_Action item_
Extend the opinion piece on women's unpaid work and remote work in Canada's COVID recovery, picking up right after its final sentence, about the 13 lost jobs.

Not playing house: women’s work deserves equitable treatment in COVID recovery

    May 27, 2020

    OTTAWA—The die has been cast. Game on, Canada.

    Last week, Shopify announced that it is switching to a “digital by default” model of human resources that requires all 5,000 of its employees to work from home indefinitely. This move follows similar ones by Twitter, Square, and Facebook to move permanently to a work-from-home model, while Google has extended its work-from-home horizon until the end of the year. As Tobi Lutke, Shopify’s CEO, tweeted: “Until recently, work happened in the office. We’ve always had some people remote, but they used the internet as a bridge to the office. This will reverse now. The future of the office is to act as an on-ramp to the same digital workplace that you can access from your #WFH setup. This means that the work experience should be the same for everyone who works together at Shopify no matter where they are working from.”

    Well isn’t that a quaint concept from Neverland. The idea of sameness is exactly what keeps us from reaching equality; recognizing that everyone comes from a different place and recognizing the needs of those differences is equity. And work-from-home policies are anything but equitable.

    Women, surely, are not finding the current remote-work situation equitable.

    Women continue to be largely responsible for reproductive work. A policy brief on the gender impacts of COVID-19 from the Institute for Gender and the Economy at the Rotman School of Management explains how women disproportionately shoulder the household burden: “As countries go into lockdown, women’s domestic work burden increases. When schools and daycares close and social distancing measures are put into place, caregiving is moved back into the home, and grandparents or other relatives cannot provide care. Further, sick and/or self-isolating people also need caregiving.” Without daycare, schools, or other social supports, women are stuck with both the professional burden of working full-time while taking care of children and attending to cooking, cleaning, and laundry.

    What do men do? Not nearly as much. And this differential in household duties means that women are more likely to reach a breaking point and leave the workplace. Indeed, this pandemic could result in a reduction of women’s labour participation, thereby shrinking our labour pool. That’s not a recipe for economic growth.

    Over the weekend, Twitter lit up, with a long-form piece in The Lilly as its catalyst. The piece brought home that women’s paid labour, already paid at a fraction of white men’s labour, is under threat as women move into the role of caretaker, or unpaid labourer. The real reason Twitter lit up was because we all concluded that one of the women featured was married to a wasteman—a stay-at-home dad who didn’t want to take care of his own kid, but was “considering his options.” Due to his laziness, his wife had to dissolve the company she founded, one that was devoted to hiring and promoting women of colour. All 13 of those employees have lost their jobs because one privileged luddite of a man didn’t pitch in.

_Available data_
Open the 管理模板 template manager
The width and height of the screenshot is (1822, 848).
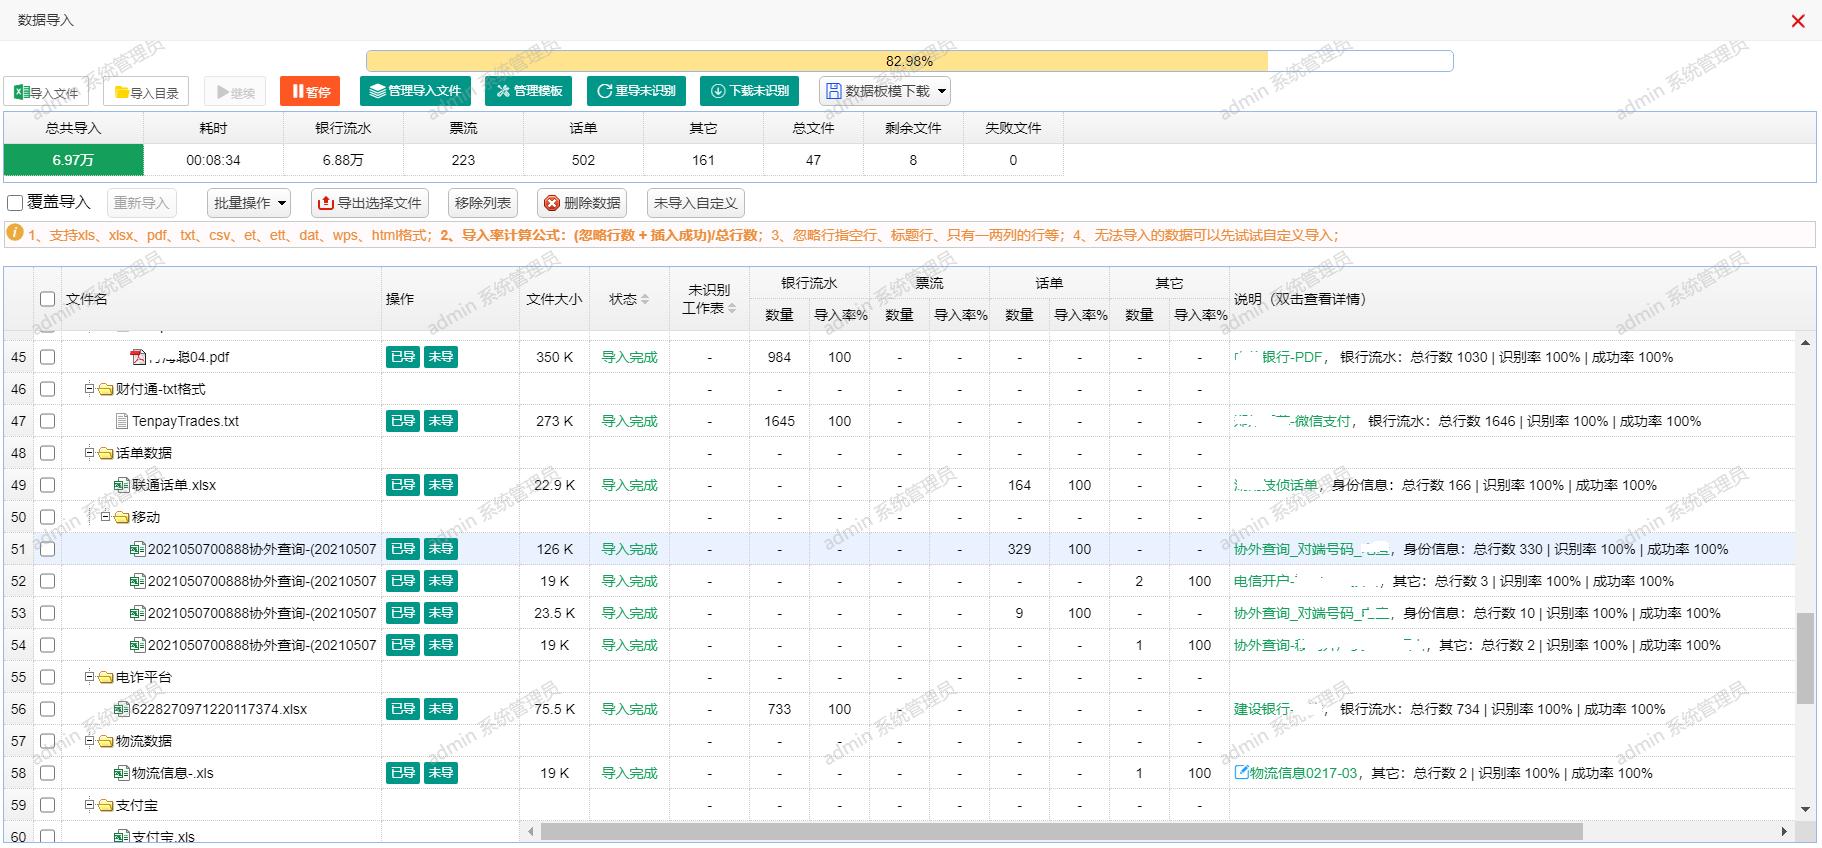529,91
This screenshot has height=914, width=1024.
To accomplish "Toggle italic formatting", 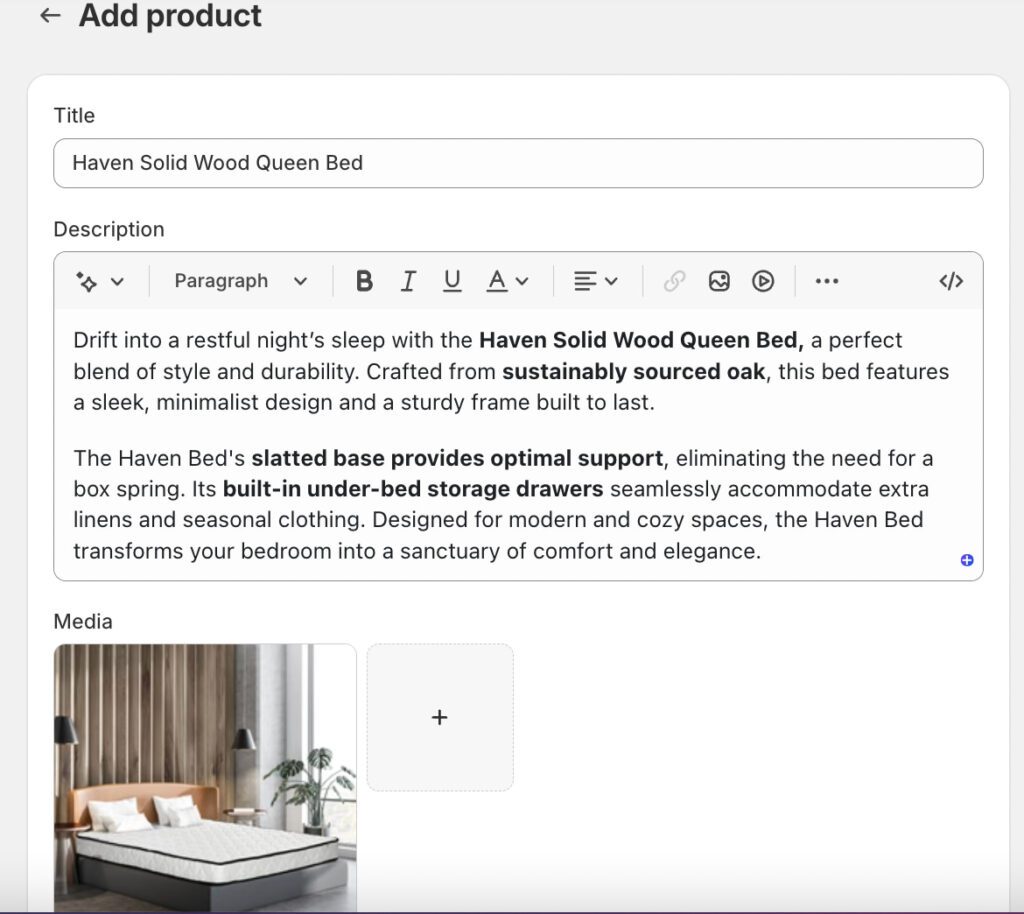I will click(x=408, y=282).
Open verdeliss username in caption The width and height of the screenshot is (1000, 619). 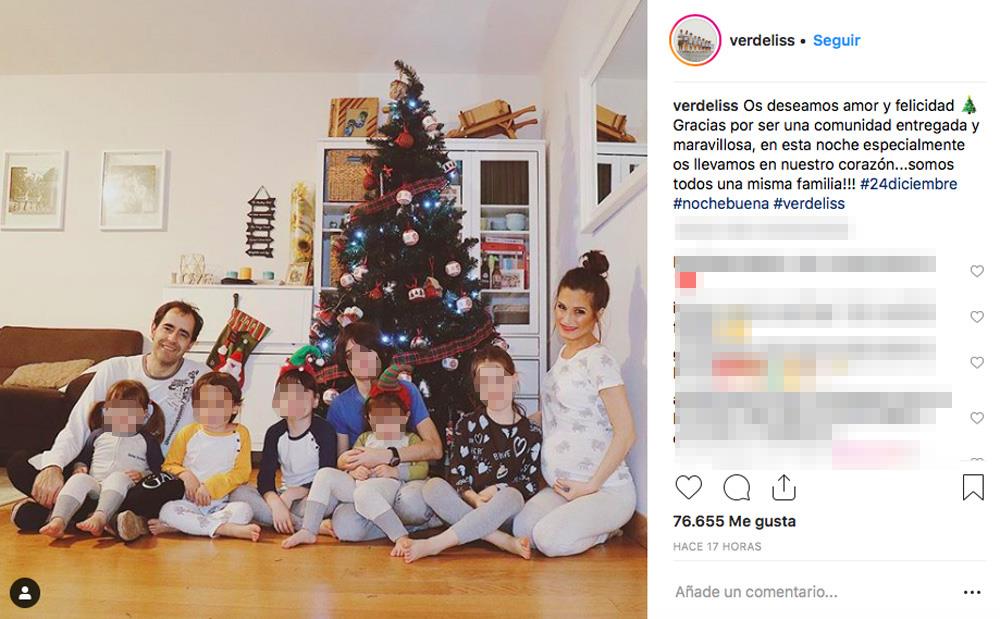coord(705,105)
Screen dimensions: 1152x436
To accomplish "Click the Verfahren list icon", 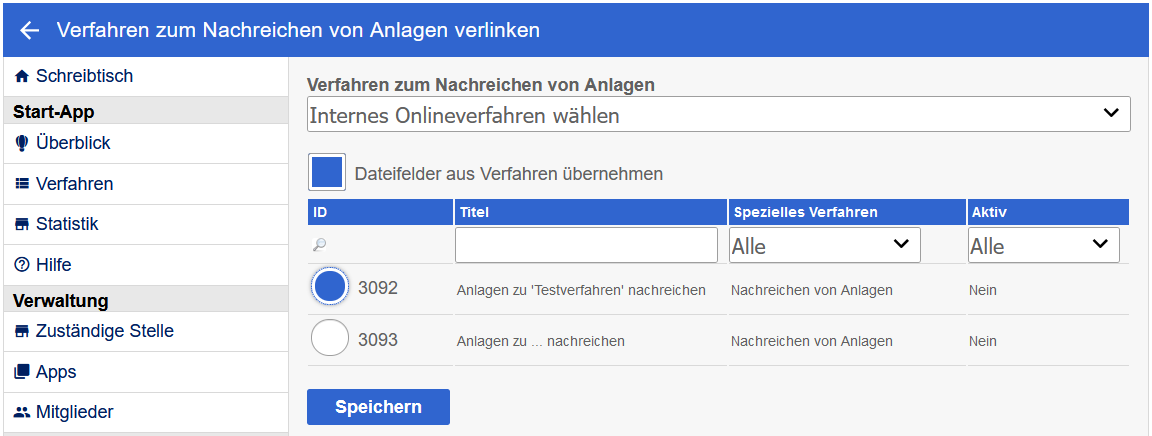I will pyautogui.click(x=22, y=184).
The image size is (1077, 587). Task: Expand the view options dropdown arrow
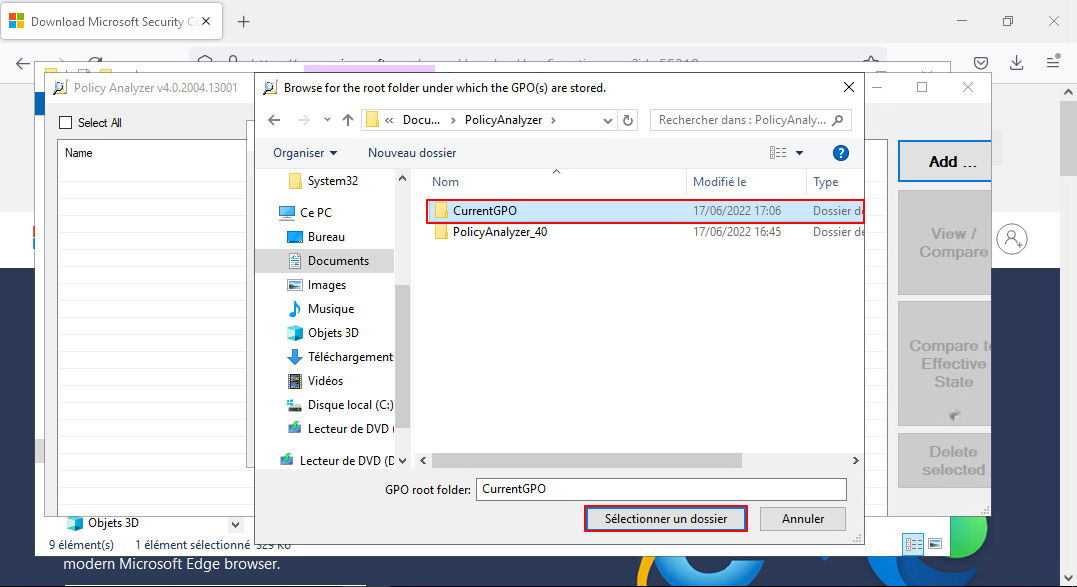pos(800,153)
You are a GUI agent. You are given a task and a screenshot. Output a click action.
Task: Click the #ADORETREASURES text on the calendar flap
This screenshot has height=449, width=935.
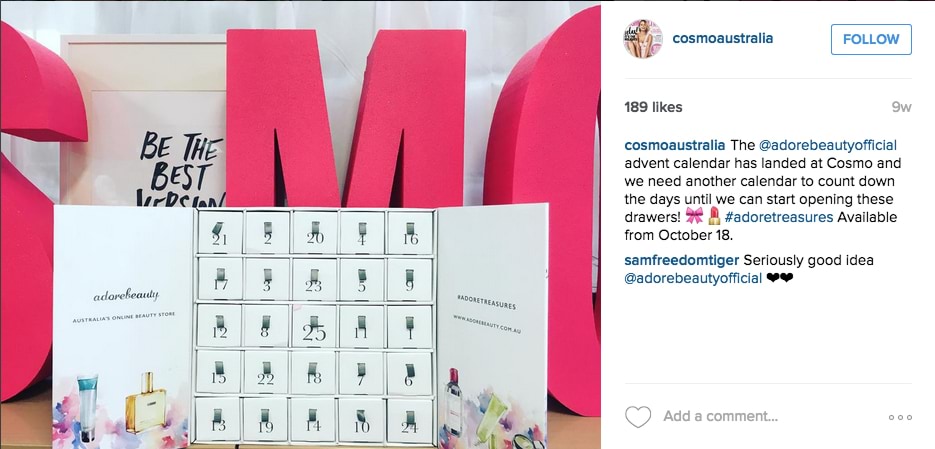487,302
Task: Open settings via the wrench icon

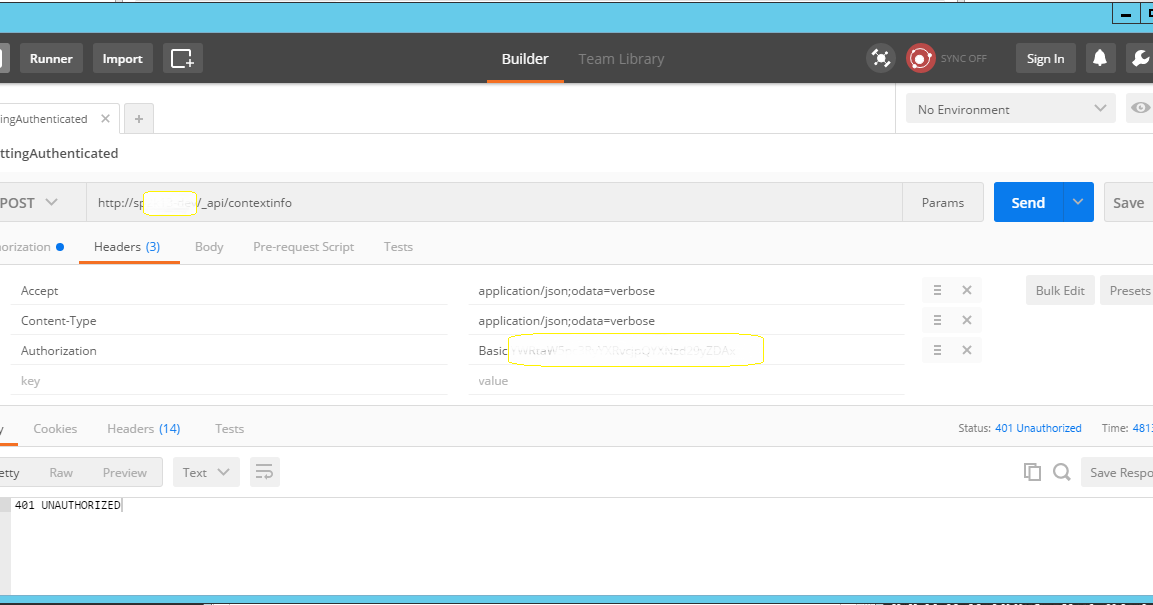Action: tap(1141, 58)
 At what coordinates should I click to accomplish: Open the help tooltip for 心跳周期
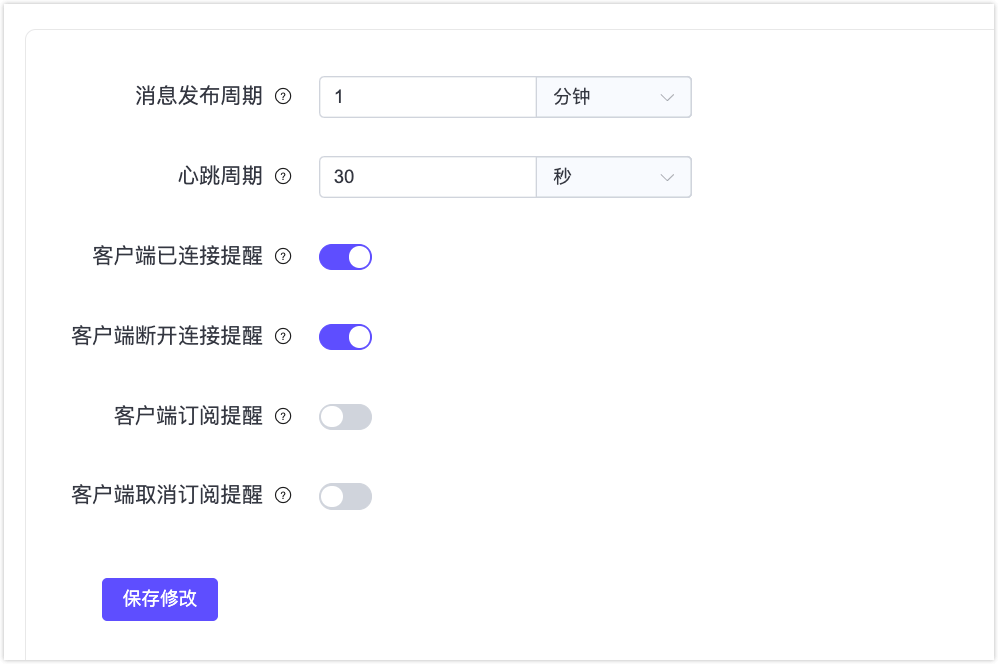pos(284,177)
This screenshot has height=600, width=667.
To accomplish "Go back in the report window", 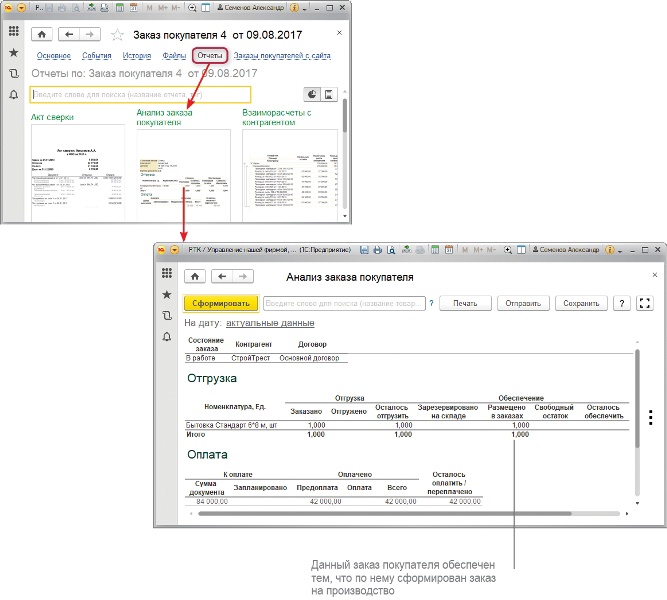I will coord(220,277).
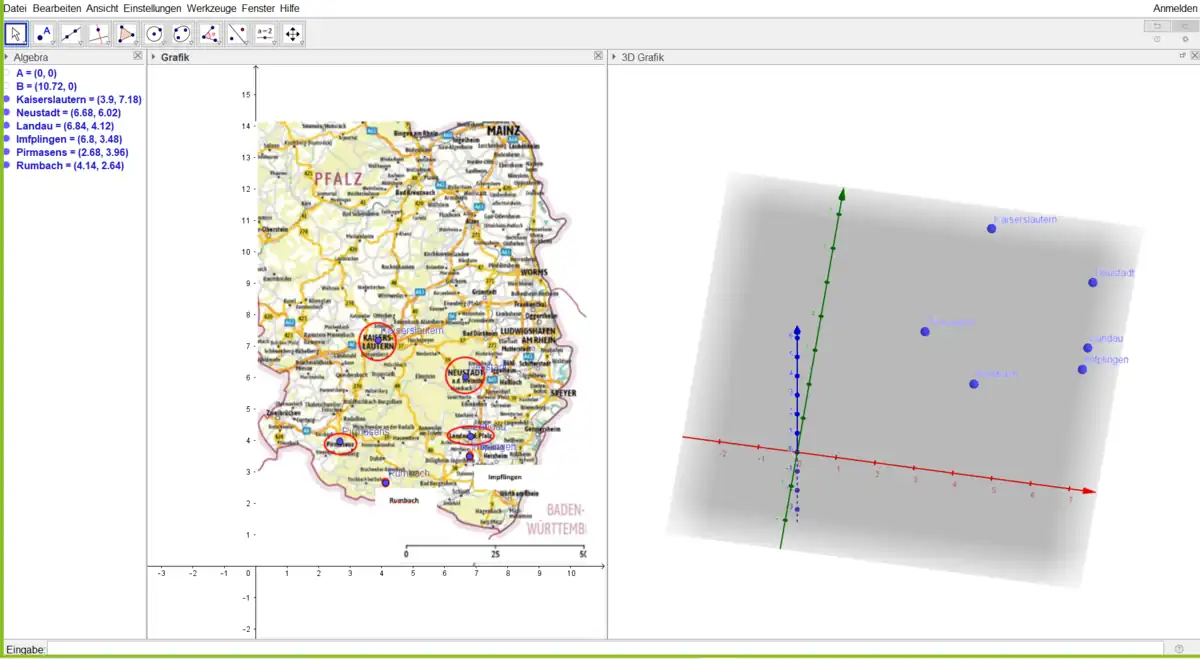Click the Anmelden sign-in link
Viewport: 1200px width, 659px height.
click(x=1174, y=8)
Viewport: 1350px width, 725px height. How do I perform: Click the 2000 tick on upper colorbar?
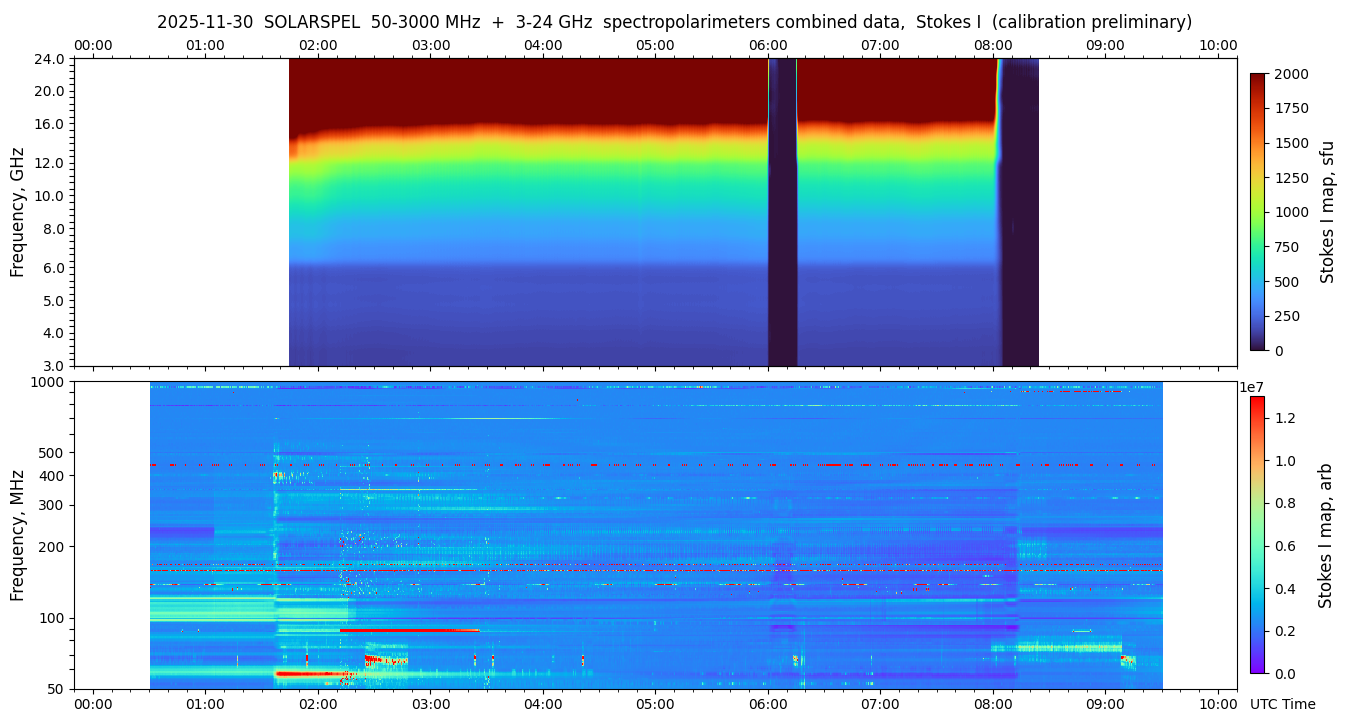click(1294, 74)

_Task output_
    But if it’s this bad with men around, what about single mothers?

    According to Statistics Canada, there were 689,000 lone-parent families in 2014, of which women led 81 per cent. At that time, between a quarter and one-third of these women worked in the sales and service industry and 12.6 per cent of them were in the health-care industry. These industry categories indicate that these women may be more susceptible to contracting COVID-19 as essential workers, resulting in an additional burden for single mothers. In addition, the burden of domestic work—without child care—has served to stretch single mothers into panic. Daycares are closed, summer camps may be out for the season, babysitters are mostly out, as well as domestic care, usually performed by immigrants of colour who have their own families to worry about during COVID-19. All these fundamental supports that are critical to balance both work and home life are gone.

    Seems like old Black women were right: it takes a village to raise a child (we’ll forget that this was the title of Hillary Clinton’s picture book).

    This is exactly why we need a feminist recovery. And when I say feminist, I don’t mean “white women by default,” I mean intersectional feminism (or intersectionality, coined by Columbia Law professor, Kimberlé Crenshaw) where the intersections of identity are fully realized in the policy-making space, which they currently are not. If your feminist policies aren’t intersectional, they’re just white supremacy in a skirt.

    Hawaii introduced it, why can’t we?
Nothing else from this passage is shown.